**Assigned task:** What are the lines, word for word, from the line with "The height and width of the screenshot is (581, 1071)." up to and including the line with "Screen dimensions: 1345x747" in the records below? Omit the pictures.

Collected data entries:
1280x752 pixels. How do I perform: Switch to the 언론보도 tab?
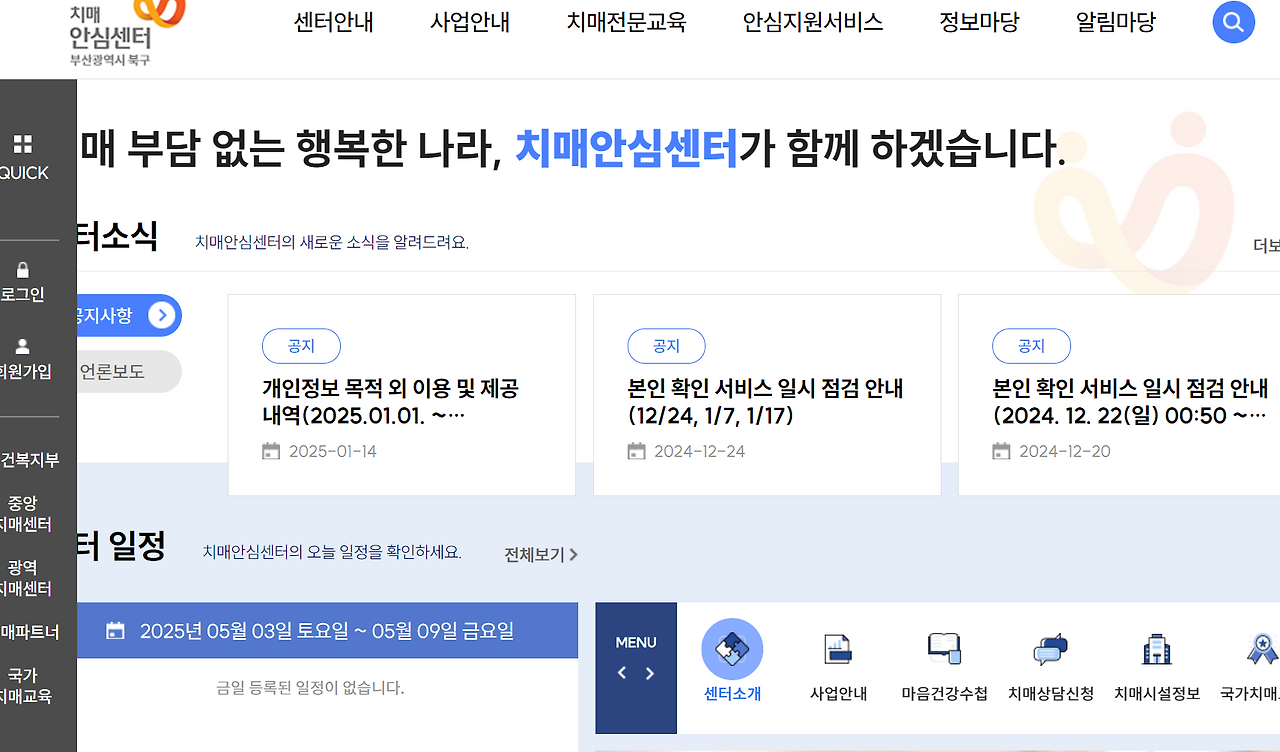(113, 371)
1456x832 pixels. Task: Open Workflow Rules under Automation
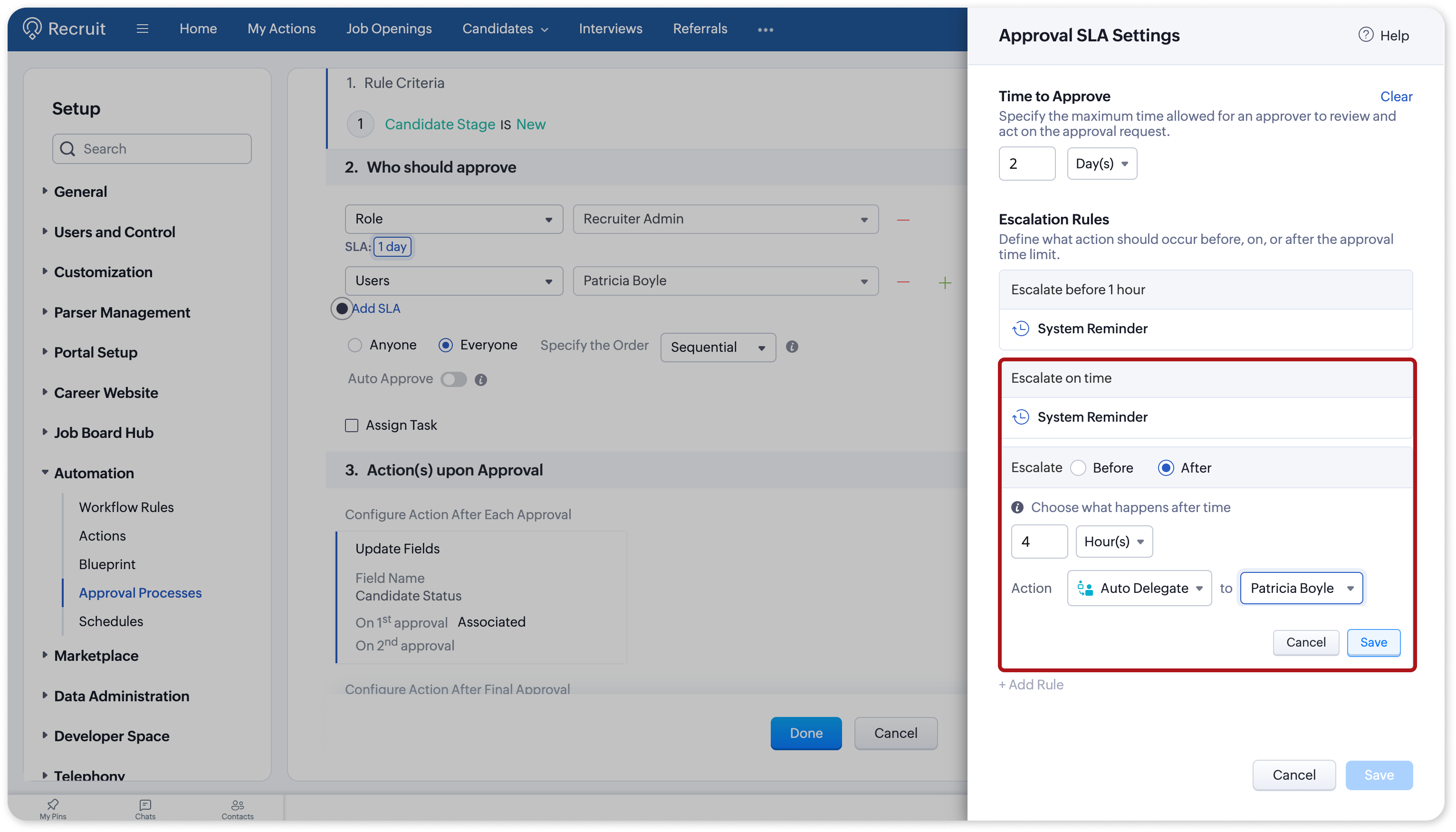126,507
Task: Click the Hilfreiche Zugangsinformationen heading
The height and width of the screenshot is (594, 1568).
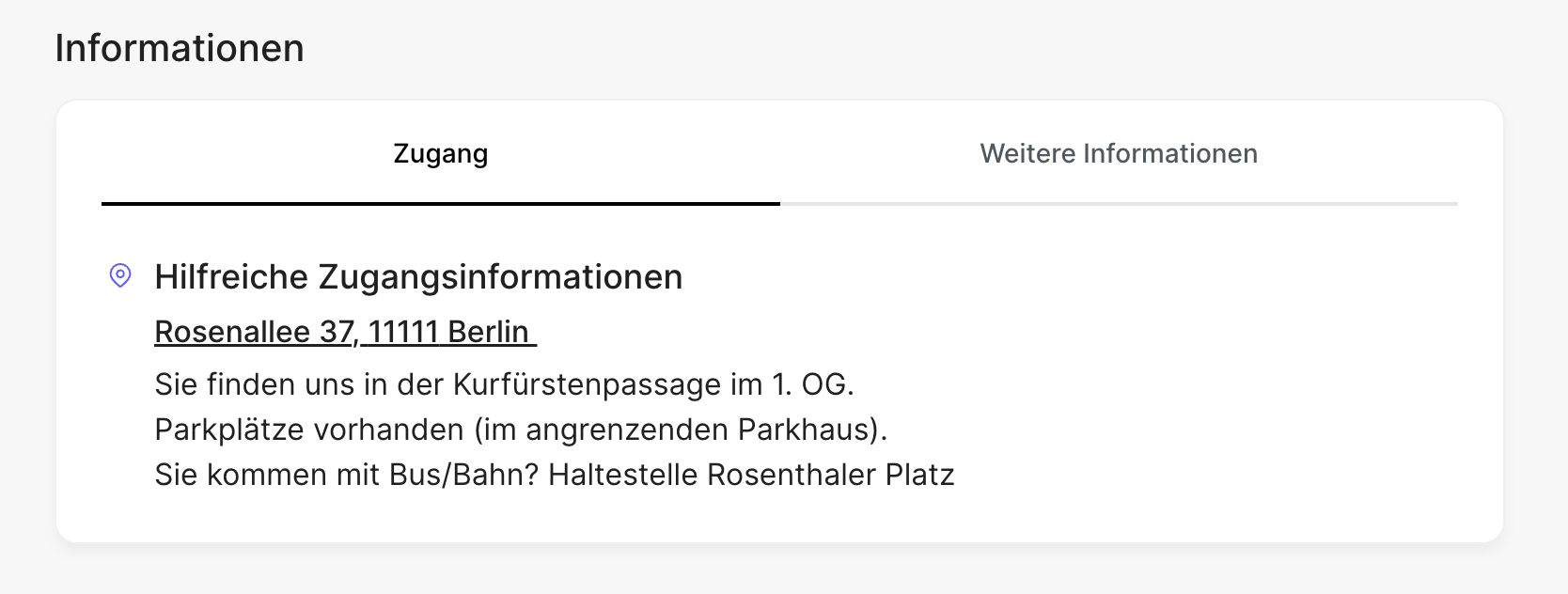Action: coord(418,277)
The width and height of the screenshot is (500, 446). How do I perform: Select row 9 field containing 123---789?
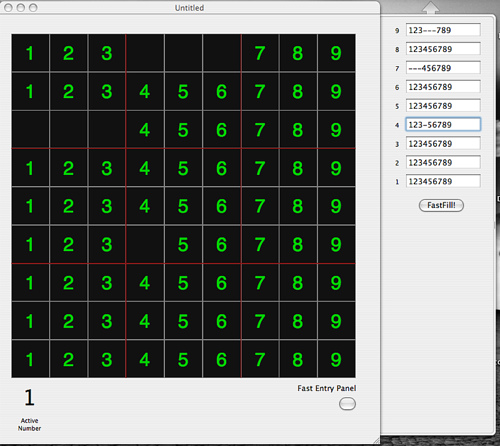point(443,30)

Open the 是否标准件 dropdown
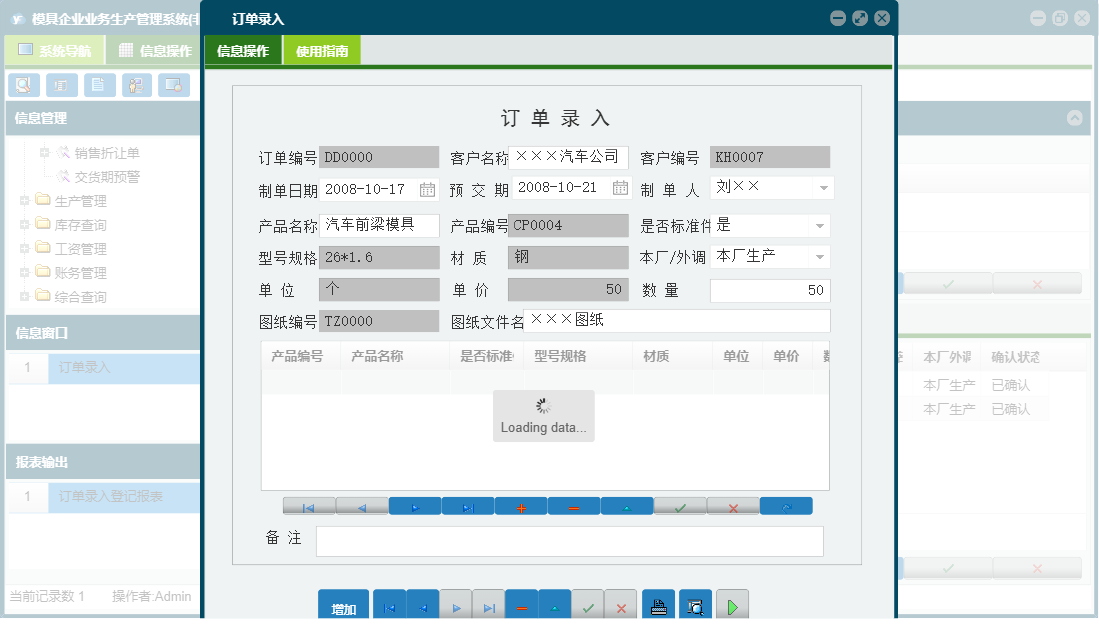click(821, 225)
--
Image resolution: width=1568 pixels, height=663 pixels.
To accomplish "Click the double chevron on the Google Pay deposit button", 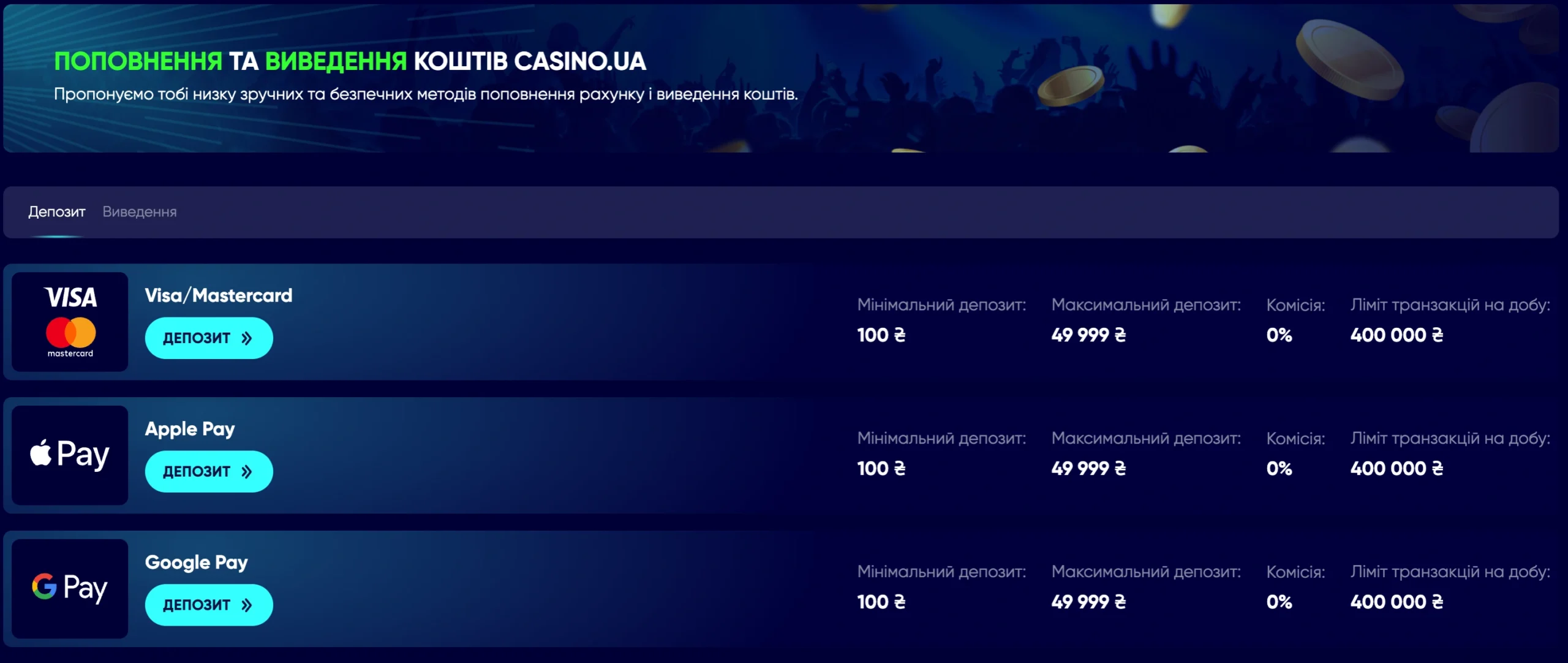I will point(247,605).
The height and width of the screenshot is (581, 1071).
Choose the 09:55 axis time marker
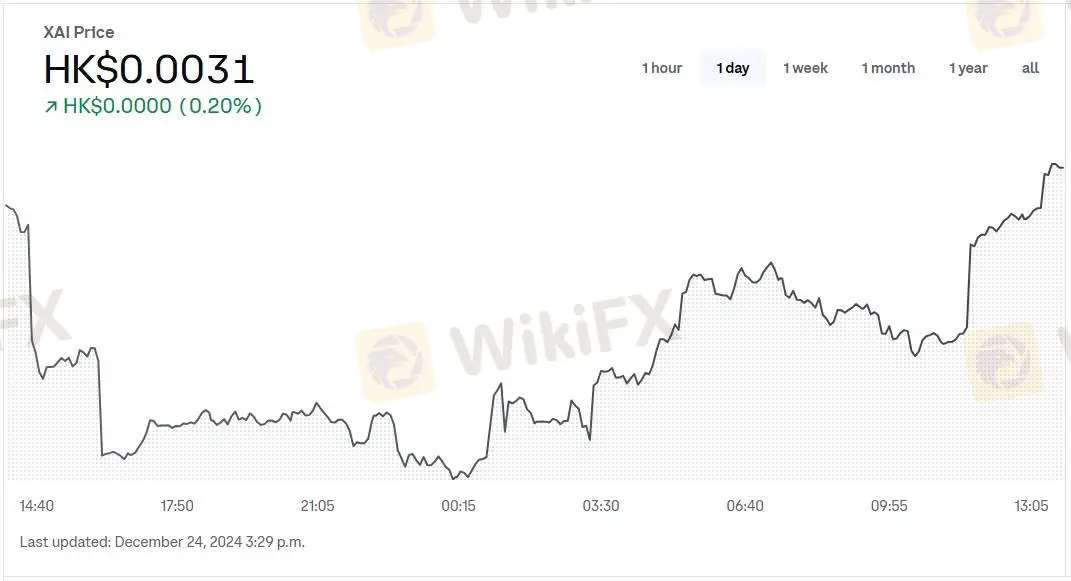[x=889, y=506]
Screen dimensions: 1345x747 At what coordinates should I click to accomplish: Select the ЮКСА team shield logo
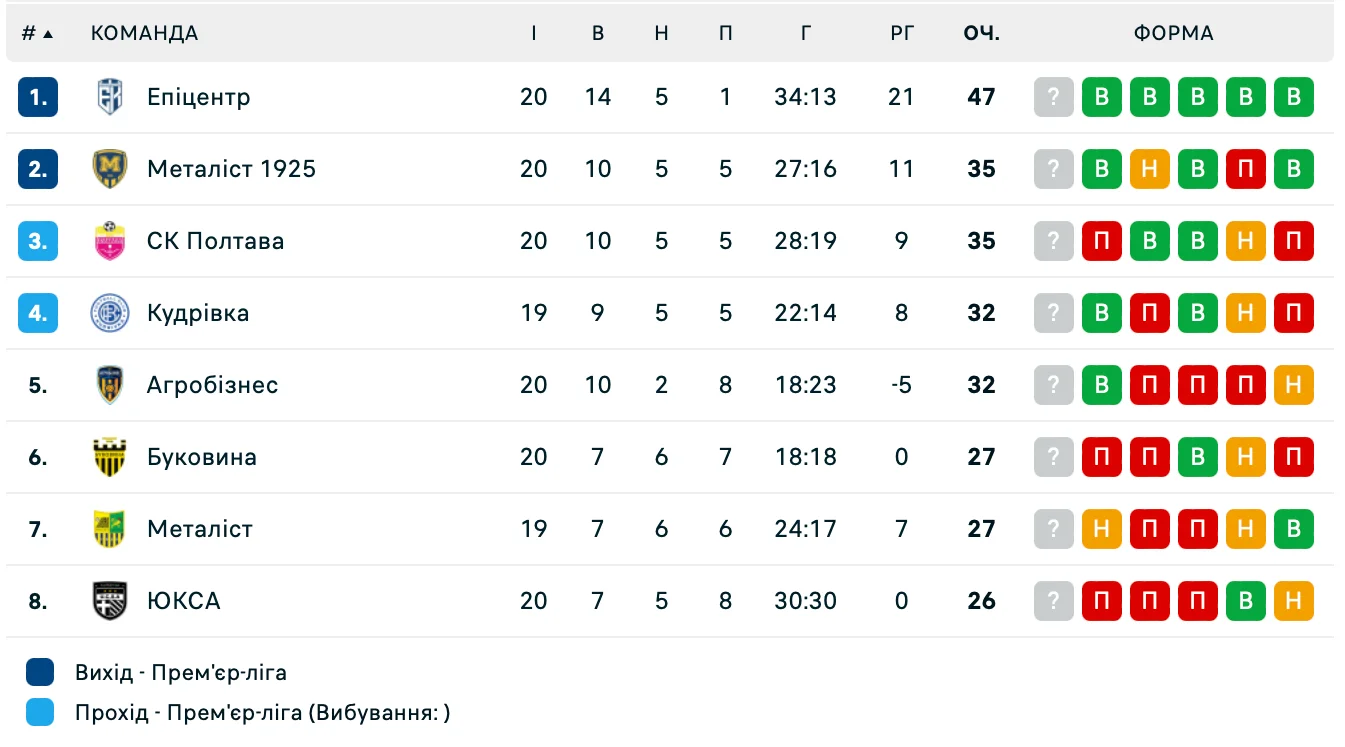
==
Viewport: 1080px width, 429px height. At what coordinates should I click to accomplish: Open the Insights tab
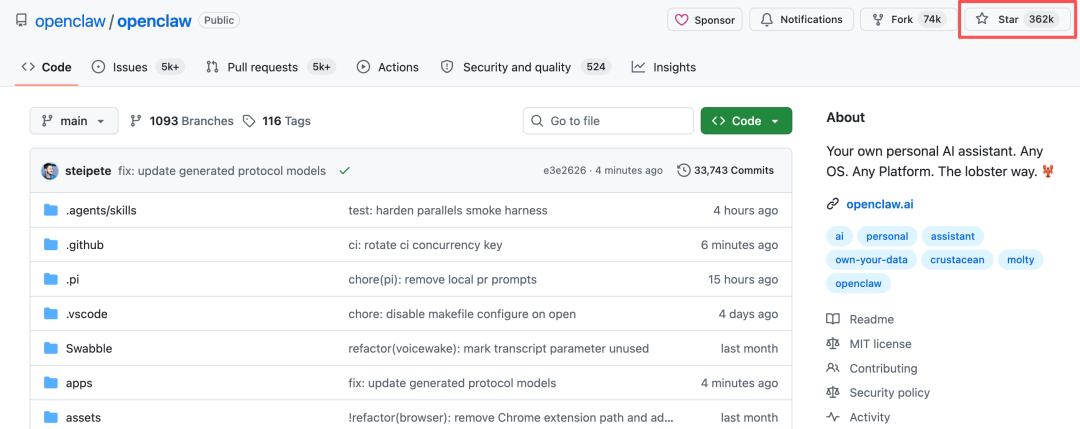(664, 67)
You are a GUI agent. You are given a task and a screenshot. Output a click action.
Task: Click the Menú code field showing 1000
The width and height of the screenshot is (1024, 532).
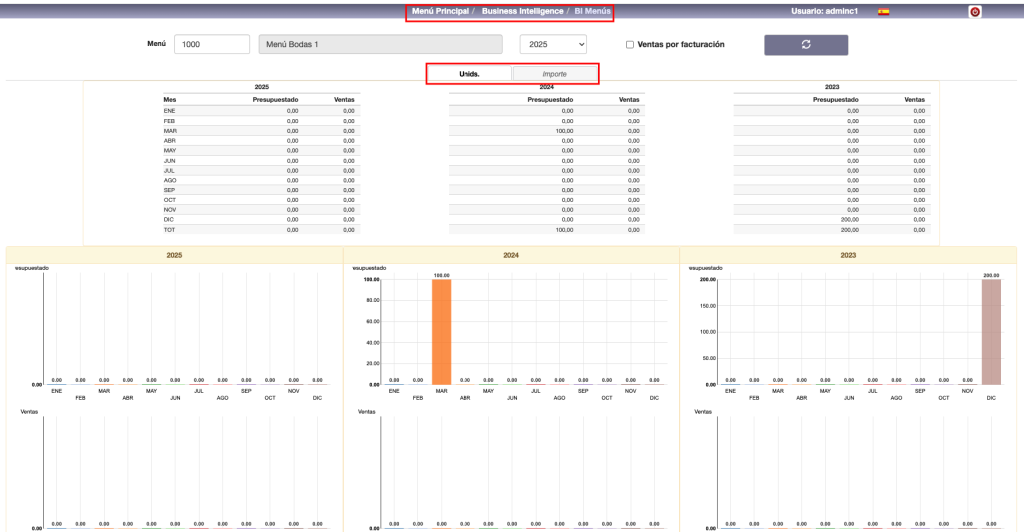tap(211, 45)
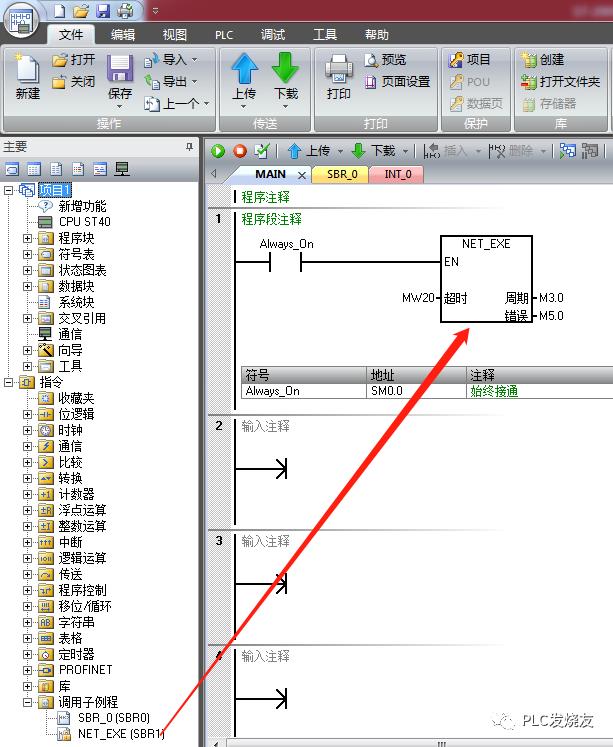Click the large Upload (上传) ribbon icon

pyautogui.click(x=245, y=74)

**Answer space:**
The height and width of the screenshot is (581, 1071).
Choose the 09:55 axis time marker
[x=889, y=506]
Screen dimensions: 1345x747 At what coordinates should I click to accomplish: Select the ЮКСА team shield logo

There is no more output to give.